== Your goal ==
In the forum post below about replacing the ff package, which package has officially been designated as "orphaned"?

== Page text ==
┏━━
In our R packages we often need to store large data objects, objects that can’t always fit into memory. A primary example is the covariate data constructed using the FeatureExtraction package, where for every subject in our study we construct up to tens of thousands of covariates. During the further analysis we often want to subset such a data object in various ways, before finally for example using it in a Cyclops regression.
Up to now we have relied on the ff package, which uses memory mapping to keep parts of the data object on disk, while (to some extends) functioning as a standard data frame. However, support on the ff package has stopped a long time ago, and we have had to use increasing numbers of workarounds to keep it working. Performance on MacOS has dropped dramatically a few years ago due to new memory security models on that OS, with no workaround. Recently, the bit package, an integral part of ff, has officially been designated as ‘orphaned’.
So I think it is time to look at alternatives. The requirements are: ability to store objects larger than can fit in memory, but also quick performance not only in storing data, but also in retrieval, filtering, and merging with other large objects.
There’s the bigmemory package, but this seems suited only for numeric matrices, and its memory-mapping abilities seem limited to Unix. It’s also not clear it supports efficient filtering and merging.
I briefly contemplated writing my own package using the memory-mapping features in Java to make it cross-platform, but that seems like a ridiculous amount of work.
So I’ve started thinking about RSQLite. This is a full relational database platform that runs in R, and uses the file system for storage. I’ve done some tests below, showing RSQLite uses more disk space and takes a bit longer to store data in, but has a smaller memory footprint and quicker data lookup than ff.
What do people think? Would RSQLite be a good replacement?
nRows <- 1e6
data <- data.frame(anInteger = as.integer(runif(nRows, 0, 1e8)),
aReal = runif(nRows),
aString = sapply(1:nRows, function(x) paste(sample(c(0:9, letters, LETTERS), 10, replace = TRUE), collapse = "")),
aDate = as.Date(runif(nRows, 0, 1000), origin = "2000-01-01"))
library(RSQLite)
library(ffbase)
sqliteDb <- dbConnect(RSQLite::SQLite(), "c:/temp/test.sqlite")
system.time(
dbWriteTable(sqliteDb, "data", data)
)
# user system elapsed
# 0.70 0.21 0.90
system.time(
result <- dbGetQuery(sqliteDb, sprintf("SELECT * FROM data WHERE anInteger = %s;", data$anInteger[100]))
)
# user system elapsed
# 0.03 0.04 0.08
system.time(
ffdf <- ff::as.ffdf(data)
)
# user system elapsed
# 0.08 0.03 0.11
system.time(
result <- ffdf[ffdf$anInteger == data$anInteger[100], ]
)
# user system elapsed
# 0.11 0.05 0.17
object.size(sqliteDb)
# 1912 bytes
object.size(ffdf)
# 72016472 bytes
dbDisconnect(sqliteDb)
file.info("c:/temp/test.sqlite")$size
# [1] 41410560
save.ffdf(ffdf, dir = "c:/temp/testFfdf")
files <- list.files("c:/temp/testFfdf", full.names = TRUE)
sum(file.info(files)$size)
# [1] 2.4e+07
┗━━
== Data shown ==
┏━━
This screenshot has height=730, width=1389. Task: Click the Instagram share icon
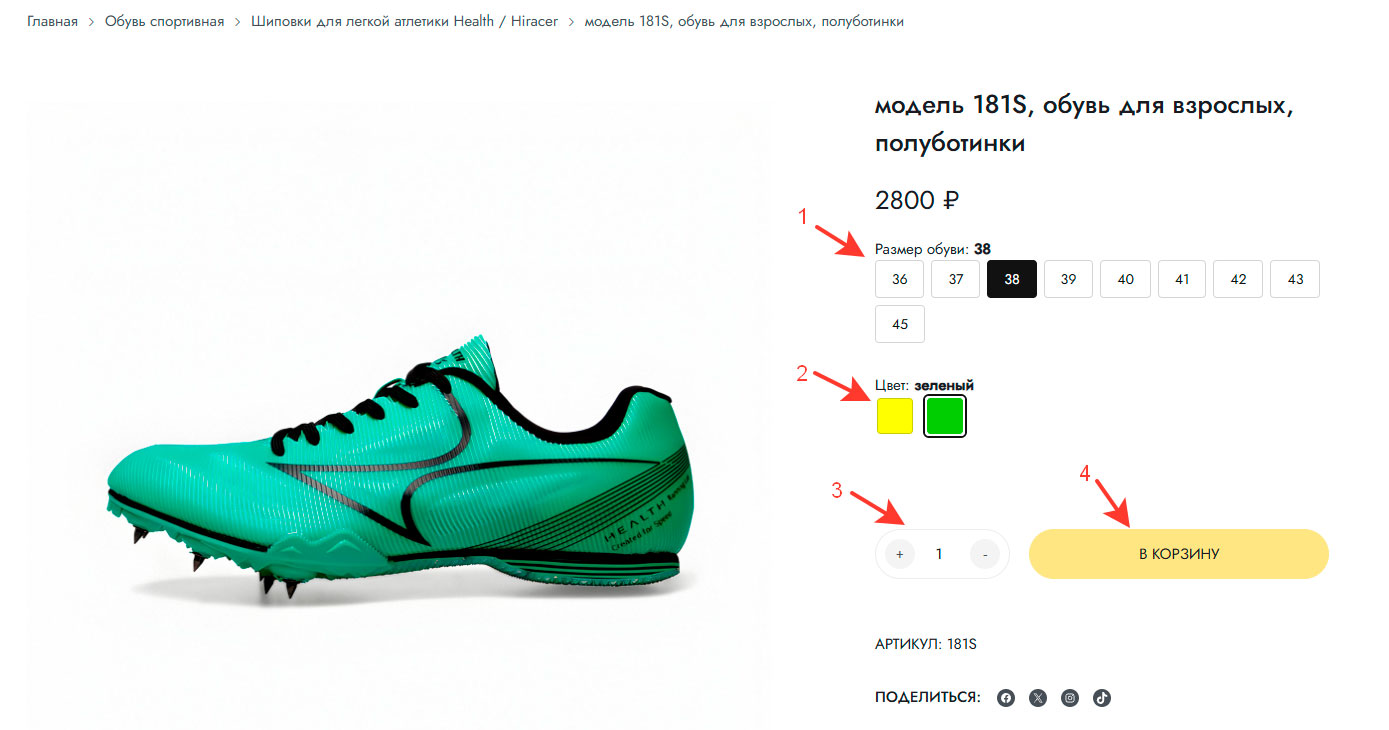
┗━━
┏━━
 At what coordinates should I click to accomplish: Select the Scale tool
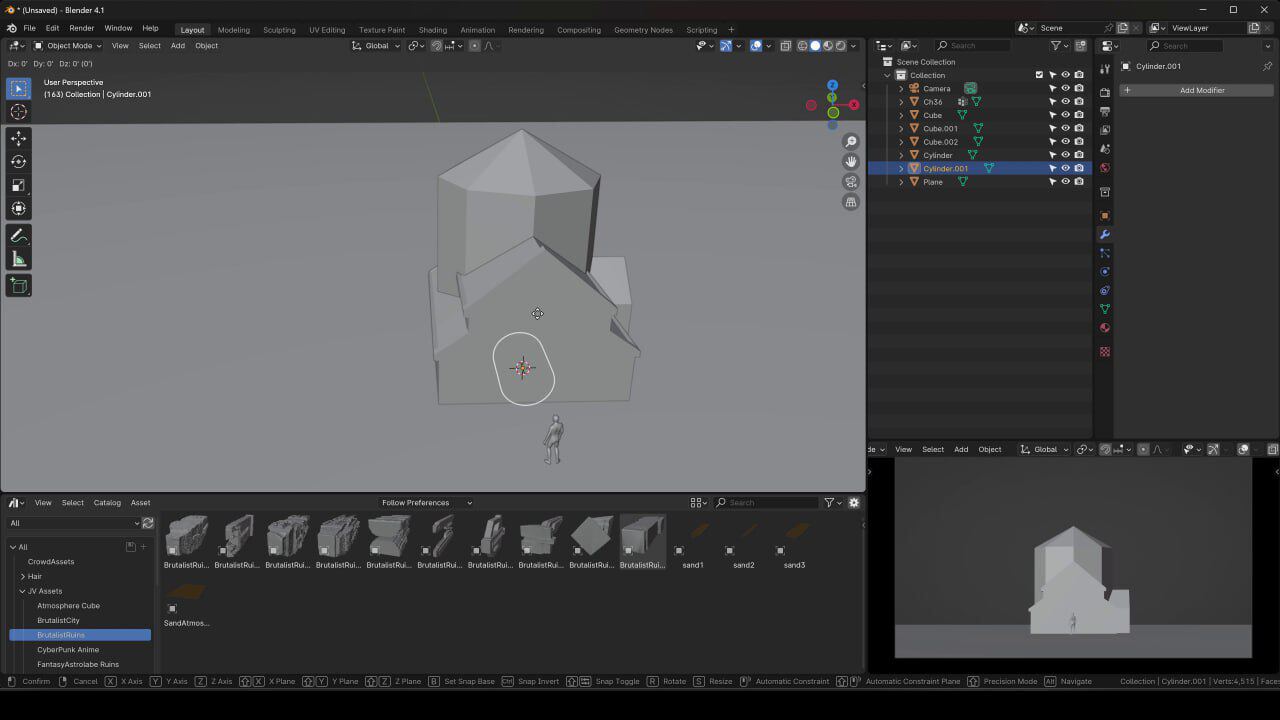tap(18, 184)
┗━━
== Response below ==
The bit package, an integral part of ff.